RECORDS:

══════════════════════════════

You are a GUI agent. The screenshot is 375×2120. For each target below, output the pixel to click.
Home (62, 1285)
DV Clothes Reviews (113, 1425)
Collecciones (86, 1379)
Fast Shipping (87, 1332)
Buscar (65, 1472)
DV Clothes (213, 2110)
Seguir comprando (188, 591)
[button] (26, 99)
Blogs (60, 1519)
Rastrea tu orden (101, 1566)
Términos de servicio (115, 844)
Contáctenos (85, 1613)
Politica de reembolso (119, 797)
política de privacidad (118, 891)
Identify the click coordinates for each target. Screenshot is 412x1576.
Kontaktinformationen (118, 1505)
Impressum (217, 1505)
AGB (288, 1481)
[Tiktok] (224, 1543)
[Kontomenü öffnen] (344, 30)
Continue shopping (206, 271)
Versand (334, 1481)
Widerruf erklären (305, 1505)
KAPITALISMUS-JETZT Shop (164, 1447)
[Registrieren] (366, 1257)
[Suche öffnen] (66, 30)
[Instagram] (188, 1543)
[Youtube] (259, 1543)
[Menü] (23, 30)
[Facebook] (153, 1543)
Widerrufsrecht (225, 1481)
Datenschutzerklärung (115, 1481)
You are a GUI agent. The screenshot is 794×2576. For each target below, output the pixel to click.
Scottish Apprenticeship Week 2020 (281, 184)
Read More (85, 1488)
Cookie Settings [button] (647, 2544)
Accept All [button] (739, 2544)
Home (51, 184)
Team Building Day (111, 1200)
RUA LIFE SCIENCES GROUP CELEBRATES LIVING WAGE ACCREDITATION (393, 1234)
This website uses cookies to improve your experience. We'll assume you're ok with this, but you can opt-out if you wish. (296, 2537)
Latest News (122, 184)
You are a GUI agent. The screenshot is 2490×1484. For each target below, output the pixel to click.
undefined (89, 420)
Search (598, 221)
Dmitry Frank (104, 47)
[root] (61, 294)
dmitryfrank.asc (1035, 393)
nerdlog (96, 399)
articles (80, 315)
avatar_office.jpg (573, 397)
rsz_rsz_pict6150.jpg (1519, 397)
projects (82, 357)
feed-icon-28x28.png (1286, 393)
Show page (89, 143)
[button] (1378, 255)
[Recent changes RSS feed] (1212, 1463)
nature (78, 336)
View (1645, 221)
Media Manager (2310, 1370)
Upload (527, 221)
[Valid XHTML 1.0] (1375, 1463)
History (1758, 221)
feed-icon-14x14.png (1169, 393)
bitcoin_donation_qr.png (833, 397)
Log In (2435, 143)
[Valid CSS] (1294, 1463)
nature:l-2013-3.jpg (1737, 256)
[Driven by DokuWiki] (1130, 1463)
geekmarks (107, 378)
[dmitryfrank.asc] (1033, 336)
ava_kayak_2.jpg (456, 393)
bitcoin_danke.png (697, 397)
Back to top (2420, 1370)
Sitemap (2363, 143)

══════════════════════════════

YOUR TASK:
The task requires that all the material be restated word for word.

ANSWER AREA:
You are a GUI agent. The screenshot is 375×2120. For each target below, output the pixel to click.
Home (62, 1285)
DV Clothes Reviews (113, 1425)
Collecciones (86, 1379)
Fast Shipping (87, 1332)
Buscar (65, 1472)
DV Clothes (213, 2110)
Seguir comprando (188, 591)
[button] (26, 99)
Blogs (60, 1519)
Rastrea tu orden (101, 1566)
Términos de servicio (115, 844)
Contáctenos (85, 1613)
Politica de reembolso (119, 797)
política de privacidad (118, 891)
Identify the click coordinates for each target. Screenshot is 412x1576.
Kontaktinformationen (118, 1505)
Impressum (217, 1505)
AGB (288, 1481)
[Tiktok] (224, 1543)
[Kontomenü öffnen] (344, 30)
Continue shopping (206, 271)
Versand (334, 1481)
Widerruf erklären (305, 1505)
KAPITALISMUS-JETZT Shop (164, 1447)
[Registrieren] (366, 1257)
[Suche öffnen] (66, 30)
[Instagram] (188, 1543)
[Youtube] (259, 1543)
[Menü] (23, 30)
[Facebook] (153, 1543)
Widerrufsrecht (225, 1481)
Datenschutzerklärung (115, 1481)
You are a GUI agent. The screenshot is 794×2576. For each target below, output the pixel to click.
Scottish Apprenticeship Week 2020 (281, 184)
Read More (85, 1488)
Cookie Settings [button] (647, 2544)
Accept All [button] (739, 2544)
Home (51, 184)
Team Building Day (111, 1200)
RUA LIFE SCIENCES GROUP CELEBRATES LIVING WAGE ACCREDITATION (393, 1234)
This website uses cookies to improve your experience. We'll assume you're ok with this, but you can opt-out if you wish. (296, 2537)
Latest News (122, 184)
You are a GUI agent. The screenshot is 2490×1484. For each target below, output the pixel to click.
undefined (89, 420)
Search (598, 221)
Dmitry Frank (104, 47)
[root] (61, 294)
dmitryfrank.asc (1035, 393)
nerdlog (96, 399)
articles (80, 315)
avatar_office.jpg (573, 397)
rsz_rsz_pict6150.jpg (1519, 397)
projects (82, 357)
feed-icon-28x28.png (1286, 393)
Show page (89, 143)
[button] (1378, 255)
[Recent changes RSS feed] (1212, 1463)
nature (78, 336)
View (1645, 221)
Media Manager (2310, 1370)
Upload (527, 221)
[Valid XHTML 1.0] (1375, 1463)
History (1758, 221)
feed-icon-14x14.png (1169, 393)
bitcoin_donation_qr.png (833, 397)
Log In (2435, 143)
[Valid CSS] (1294, 1463)
nature:l-2013-3.jpg (1737, 256)
[Driven by DokuWiki] (1130, 1463)
geekmarks (107, 378)
[dmitryfrank.asc] (1033, 336)
ava_kayak_2.jpg (456, 393)
bitcoin_danke.png (697, 397)
Back to top (2420, 1370)
Sitemap (2363, 143)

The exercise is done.